## Aim of the exercise
Retype every line of the listing below word for word, changing nothing.

[Entries from a dataset]
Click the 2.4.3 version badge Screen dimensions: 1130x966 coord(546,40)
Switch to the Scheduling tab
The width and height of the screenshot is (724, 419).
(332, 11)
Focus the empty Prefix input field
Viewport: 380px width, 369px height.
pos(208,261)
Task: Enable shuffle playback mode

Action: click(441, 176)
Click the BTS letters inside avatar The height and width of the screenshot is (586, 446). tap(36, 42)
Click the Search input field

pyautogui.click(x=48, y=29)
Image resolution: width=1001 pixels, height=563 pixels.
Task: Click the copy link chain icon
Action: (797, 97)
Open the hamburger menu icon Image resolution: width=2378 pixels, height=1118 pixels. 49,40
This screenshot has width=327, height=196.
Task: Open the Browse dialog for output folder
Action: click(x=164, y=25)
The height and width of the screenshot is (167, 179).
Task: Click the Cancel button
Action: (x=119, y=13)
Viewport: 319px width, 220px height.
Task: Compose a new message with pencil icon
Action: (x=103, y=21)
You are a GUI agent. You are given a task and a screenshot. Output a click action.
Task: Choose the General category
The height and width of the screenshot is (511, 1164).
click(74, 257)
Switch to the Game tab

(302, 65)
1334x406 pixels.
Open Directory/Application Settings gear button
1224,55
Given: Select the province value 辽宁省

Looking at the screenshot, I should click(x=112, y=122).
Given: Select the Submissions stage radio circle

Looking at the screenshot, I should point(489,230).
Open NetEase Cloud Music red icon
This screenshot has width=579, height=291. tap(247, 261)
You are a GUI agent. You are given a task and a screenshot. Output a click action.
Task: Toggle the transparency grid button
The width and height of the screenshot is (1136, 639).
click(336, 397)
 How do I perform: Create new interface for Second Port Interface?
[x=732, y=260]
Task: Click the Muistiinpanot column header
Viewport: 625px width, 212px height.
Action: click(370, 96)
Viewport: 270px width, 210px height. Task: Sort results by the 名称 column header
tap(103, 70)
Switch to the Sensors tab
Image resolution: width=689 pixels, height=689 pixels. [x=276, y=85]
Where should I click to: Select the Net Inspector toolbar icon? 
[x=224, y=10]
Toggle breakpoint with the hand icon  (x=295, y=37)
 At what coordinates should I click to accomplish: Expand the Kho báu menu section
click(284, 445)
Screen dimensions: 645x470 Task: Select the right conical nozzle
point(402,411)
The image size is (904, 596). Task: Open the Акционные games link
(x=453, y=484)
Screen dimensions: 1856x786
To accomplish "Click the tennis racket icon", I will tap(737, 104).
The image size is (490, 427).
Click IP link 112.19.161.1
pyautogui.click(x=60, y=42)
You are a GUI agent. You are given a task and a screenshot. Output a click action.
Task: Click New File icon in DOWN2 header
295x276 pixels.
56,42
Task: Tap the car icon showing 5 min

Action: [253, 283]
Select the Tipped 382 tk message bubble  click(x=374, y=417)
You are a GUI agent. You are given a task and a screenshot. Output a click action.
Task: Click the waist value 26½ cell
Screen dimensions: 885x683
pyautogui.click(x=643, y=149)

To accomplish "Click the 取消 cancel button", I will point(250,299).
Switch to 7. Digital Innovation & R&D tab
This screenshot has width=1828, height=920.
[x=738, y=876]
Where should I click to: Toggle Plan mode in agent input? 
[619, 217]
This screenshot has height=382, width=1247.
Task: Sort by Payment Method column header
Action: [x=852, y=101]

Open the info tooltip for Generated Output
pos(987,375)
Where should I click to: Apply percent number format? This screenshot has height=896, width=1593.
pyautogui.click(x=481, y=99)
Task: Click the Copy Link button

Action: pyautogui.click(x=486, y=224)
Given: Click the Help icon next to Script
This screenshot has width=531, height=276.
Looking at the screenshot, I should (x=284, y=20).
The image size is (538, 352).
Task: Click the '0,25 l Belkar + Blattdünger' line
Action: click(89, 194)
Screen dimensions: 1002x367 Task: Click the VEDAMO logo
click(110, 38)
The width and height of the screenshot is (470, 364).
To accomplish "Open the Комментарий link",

## Task answer
Click the 2.4.3 version badge Screen dimensions: 1130x966 coord(546,40)
Switch to the Scheduling tab
The width and height of the screenshot is (724, 419).
(332, 11)
Focus the empty Prefix input field
Viewport: 380px width, 369px height.
pos(208,261)
Task: Enable shuffle playback mode

Action: click(441, 176)
Click the BTS letters inside avatar The height and width of the screenshot is (586, 446). tap(36, 42)
Click the Search input field

pyautogui.click(x=48, y=29)
Image resolution: width=1001 pixels, height=563 pixels.
Task: Click the copy link chain icon
Action: (797, 97)
Open the hamburger menu icon Image resolution: width=2378 pixels, height=1118 pixels. 49,40
This screenshot has width=327, height=196.
Task: Open the Browse dialog for output folder
Action: click(x=164, y=25)
The height and width of the screenshot is (167, 179).
Task: Click the Cancel button
Action: (x=119, y=13)
Viewport: 319px width, 220px height.
Task: Compose a new message with pencil icon
Action: (x=103, y=21)
You are a GUI agent. You are given a task and a screenshot. Output a click action.
Task: Choose the General category
The height and width of the screenshot is (511, 1164).
click(74, 257)
Switch to the Game tab

(302, 65)
1334x406 pixels.
Open Directory/Application Settings gear button
1224,55
Given: Select the province value 辽宁省

Looking at the screenshot, I should click(x=112, y=122).
Given: Select the Submissions stage radio circle

Looking at the screenshot, I should point(489,230).
Open NetEase Cloud Music red icon
This screenshot has width=579, height=291. tap(247, 261)
You are a GUI agent. You are given a task and a screenshot. Output a click action.
Task: Toggle the transparency grid button
The width and height of the screenshot is (1136, 639).
click(336, 397)
 How do I perform: Create new interface for Second Port Interface?
[x=732, y=260]
Task: Click the Muistiinpanot column header
Viewport: 625px width, 212px height.
Action: click(370, 96)
Viewport: 270px width, 210px height. Task: Sort results by the 名称 column header
tap(103, 70)
Switch to the Sensors tab
Image resolution: width=689 pixels, height=689 pixels. [x=276, y=85]
Where should I click to: Select the Net Inspector toolbar icon? 
[x=224, y=10]
Toggle breakpoint with the hand icon  (x=295, y=37)
 At what coordinates should I click to accomplish: Expand the Kho báu menu section
click(284, 445)
Screen dimensions: 645x470 Task: Select the right conical nozzle
point(402,411)
The image size is (904, 596). Task: Open the Акционные games link
(x=453, y=484)
Screen dimensions: 1856x786
To accomplish "Click the tennis racket icon", I will tap(737, 104).
The image size is (490, 427).
Click IP link 112.19.161.1
pyautogui.click(x=60, y=42)
You are a GUI agent. You are given a task and a screenshot. Output a click action.
Task: Click New File icon in DOWN2 header
295x276 pixels.
56,42
Task: Tap the car icon showing 5 min

Action: [253, 283]
Select the Tipped 382 tk message bubble  click(x=374, y=417)
You are a GUI agent. You are given a task and a screenshot. Output a click action.
Task: Click the waist value 26½ cell
Screen dimensions: 885x683
pyautogui.click(x=643, y=149)

To accomplish "Click the 取消 cancel button", I will point(250,299).
Switch to 7. Digital Innovation & R&D tab
This screenshot has width=1828, height=920.
[x=738, y=876]
Where should I click to: Toggle Plan mode in agent input? 
[619, 217]
This screenshot has height=382, width=1247.
Task: Sort by Payment Method column header
Action: [x=852, y=101]

Open the info tooltip for Generated Output
pos(987,375)
Where should I click to: Apply percent number format? This screenshot has height=896, width=1593.
pyautogui.click(x=481, y=99)
Task: Click the Copy Link button

Action: pyautogui.click(x=486, y=224)
Given: Click the Help icon next to Script
This screenshot has width=531, height=276.
Looking at the screenshot, I should (x=284, y=20).
The image size is (538, 352).
Task: Click the '0,25 l Belkar + Blattdünger' line
Action: click(89, 194)
Screen dimensions: 1002x367 Task: Click the VEDAMO logo
click(110, 38)
The width and height of the screenshot is (470, 364).
To accomplish "Open the Комментарий link",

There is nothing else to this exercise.